Misunderstanding how detach() works with LSTM training

Hi all, I have a quick question about using detach on a long video with LSTM layers. My problem is this; My video is around a minute long and so I need to perform backpropogation every 7 seconds or so. I’ve searched the forums and most other implementations I’ve seen always clear the hidden states after performing backpropogation. What would happen if I didn’t clear those states and just kept passing the hidden states in until the end of the video? here’s an example:

My model is:

class Classifier(nn.Module):

    def __init__(self, frame_length=70, dropout=0.5):
        super(Classifier, self).__init__()
        self.drop_rate = dropout

        self.conv = nn.Conv2d(3, 128, kernel_size=(3,3), padding=(1,1))
        self.bn = nn.BatchNorm2d(128)
        self.pool = nn.AdaptiveAvgPool2d(1)
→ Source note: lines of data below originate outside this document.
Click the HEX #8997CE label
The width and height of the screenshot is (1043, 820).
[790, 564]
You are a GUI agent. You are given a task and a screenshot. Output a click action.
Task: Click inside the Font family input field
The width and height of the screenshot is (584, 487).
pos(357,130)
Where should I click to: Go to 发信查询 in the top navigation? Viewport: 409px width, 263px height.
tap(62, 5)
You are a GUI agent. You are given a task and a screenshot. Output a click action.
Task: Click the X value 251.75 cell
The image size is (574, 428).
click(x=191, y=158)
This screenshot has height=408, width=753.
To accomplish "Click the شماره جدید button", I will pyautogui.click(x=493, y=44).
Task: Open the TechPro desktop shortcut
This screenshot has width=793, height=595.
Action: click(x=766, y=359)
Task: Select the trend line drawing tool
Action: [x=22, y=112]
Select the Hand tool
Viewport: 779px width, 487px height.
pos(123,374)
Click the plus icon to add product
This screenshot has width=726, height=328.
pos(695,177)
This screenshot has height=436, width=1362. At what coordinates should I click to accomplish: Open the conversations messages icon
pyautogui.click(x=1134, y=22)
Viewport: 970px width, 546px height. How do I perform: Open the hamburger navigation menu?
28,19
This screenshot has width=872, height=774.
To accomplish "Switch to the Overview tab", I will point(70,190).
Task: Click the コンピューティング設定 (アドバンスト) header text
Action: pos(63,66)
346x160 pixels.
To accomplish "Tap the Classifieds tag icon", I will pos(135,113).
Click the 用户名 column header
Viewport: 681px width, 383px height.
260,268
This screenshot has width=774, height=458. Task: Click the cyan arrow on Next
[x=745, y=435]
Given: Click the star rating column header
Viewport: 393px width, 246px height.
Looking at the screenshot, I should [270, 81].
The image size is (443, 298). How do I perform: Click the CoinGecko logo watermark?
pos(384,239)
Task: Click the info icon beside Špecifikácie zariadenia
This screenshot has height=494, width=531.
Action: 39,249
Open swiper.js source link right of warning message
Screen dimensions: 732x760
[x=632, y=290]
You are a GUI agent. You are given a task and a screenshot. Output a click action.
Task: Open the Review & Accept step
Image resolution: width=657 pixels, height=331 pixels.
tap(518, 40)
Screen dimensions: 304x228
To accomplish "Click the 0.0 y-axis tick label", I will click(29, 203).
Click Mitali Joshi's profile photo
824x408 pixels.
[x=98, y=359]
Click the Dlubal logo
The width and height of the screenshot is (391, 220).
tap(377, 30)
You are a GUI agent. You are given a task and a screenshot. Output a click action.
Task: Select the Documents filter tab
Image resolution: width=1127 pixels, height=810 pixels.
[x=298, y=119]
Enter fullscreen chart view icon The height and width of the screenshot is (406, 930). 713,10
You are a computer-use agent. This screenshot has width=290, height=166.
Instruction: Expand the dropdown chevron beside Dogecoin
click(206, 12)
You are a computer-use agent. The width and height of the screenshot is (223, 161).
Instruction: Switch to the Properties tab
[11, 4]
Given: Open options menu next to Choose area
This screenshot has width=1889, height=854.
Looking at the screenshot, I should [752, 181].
        self.rnn = nn.LSTM(128, 128, 1, batch_first=False, dropout=dropout)

        self.fc = nn.Linear(128 * frame_length, 128) # hidden size * number of frames
        self.output_layer = nn.Linear(128, 2)
        self.activation = torch.nn.ReLU()

    def reset_states(self, num_layers=1, batch_size=1, hidden_size=128):

        self.hidden1 = [
            torch.zeros(num_layers, batch_size, hidden_size).requires_grad_(),
            torch.zeros(num_layers, batch_size, hidden_size).requires_grad_()

    def forward(self, input, detach=True):

        batch_size, timesteps, C, H, W = input.size()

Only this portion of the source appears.